INPUT FOR THIS TASK —
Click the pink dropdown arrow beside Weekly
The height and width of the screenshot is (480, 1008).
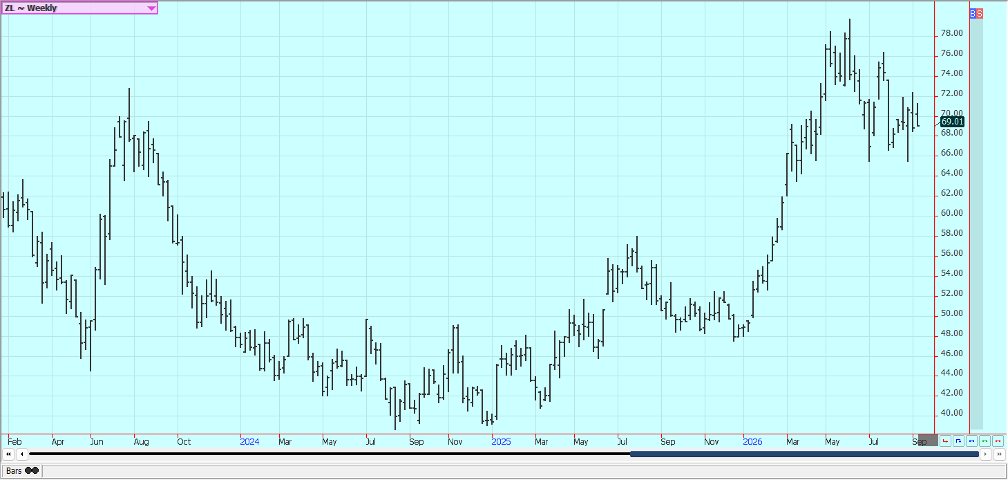click(x=151, y=8)
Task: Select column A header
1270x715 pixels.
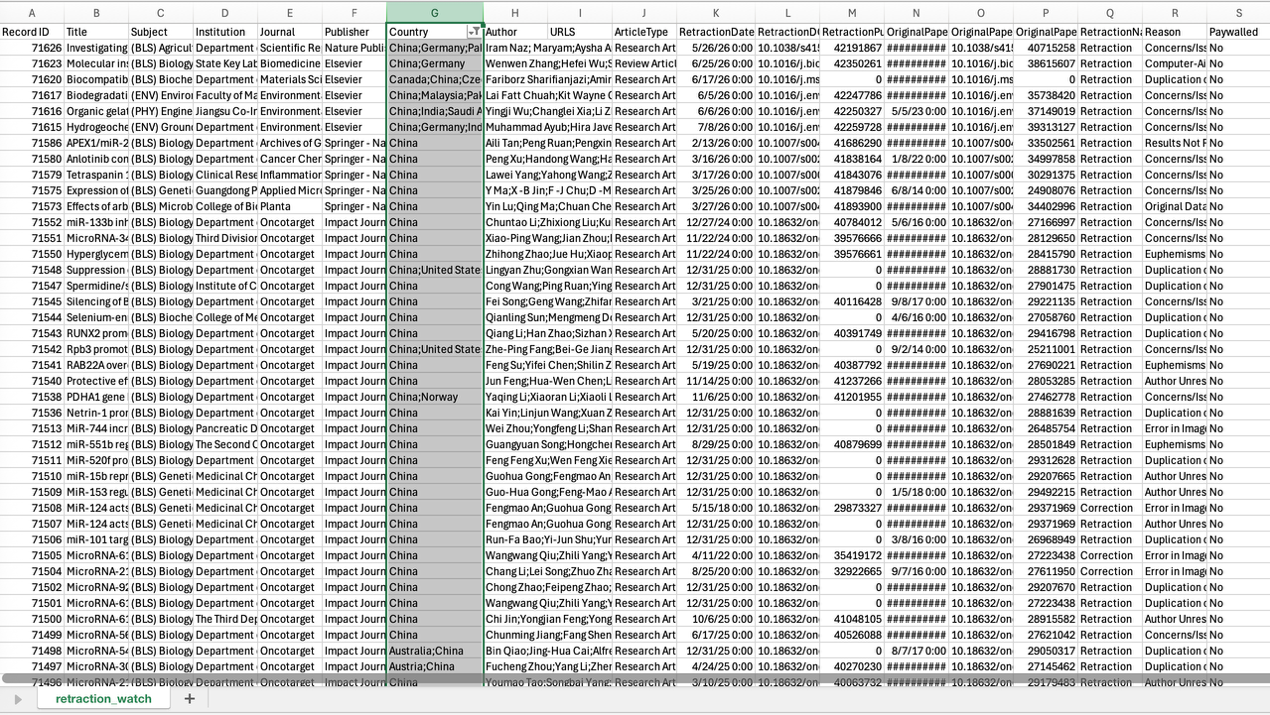Action: pyautogui.click(x=32, y=13)
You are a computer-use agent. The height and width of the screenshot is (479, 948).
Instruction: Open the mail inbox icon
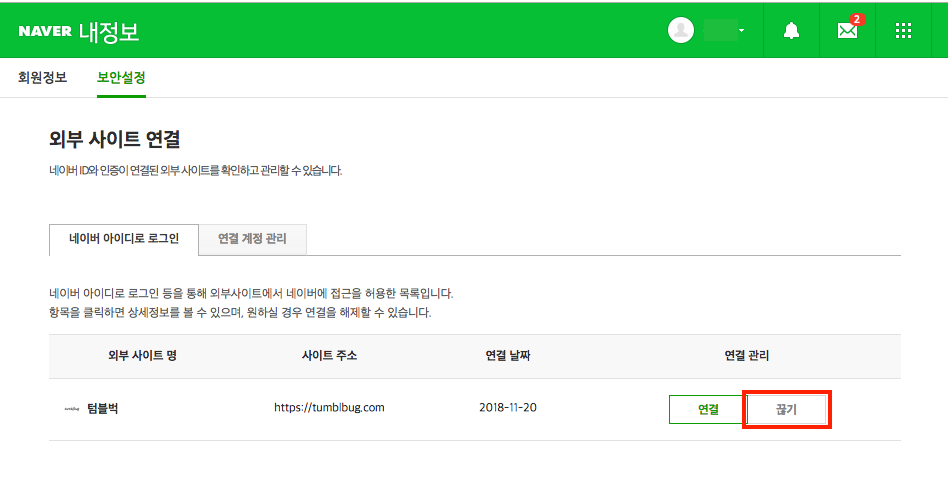[847, 31]
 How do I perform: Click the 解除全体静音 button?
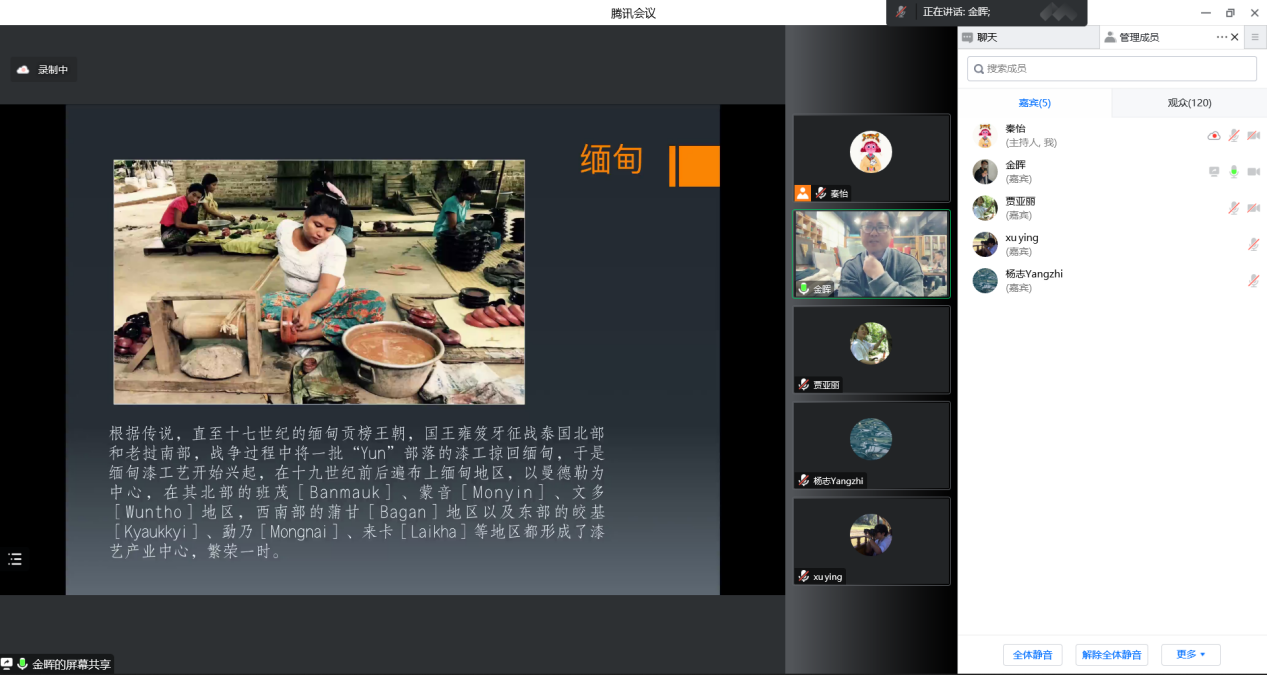(1111, 655)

TASK DETAILS — Reproduce the whole listing word for word, setting aside any pictures.

RESPONSE TO THIS TASK —
Click the pink dropdown arrow beside Weekly
The height and width of the screenshot is (480, 1008).
click(x=151, y=8)
Task: Select column A header
1270x715 pixels.
Action: pyautogui.click(x=32, y=13)
You are a computer-use agent. The height and width of the screenshot is (479, 948).
Instruction: Open the mail inbox icon
[847, 31]
 How do I perform: Click the 解除全体静音 button?
(1111, 655)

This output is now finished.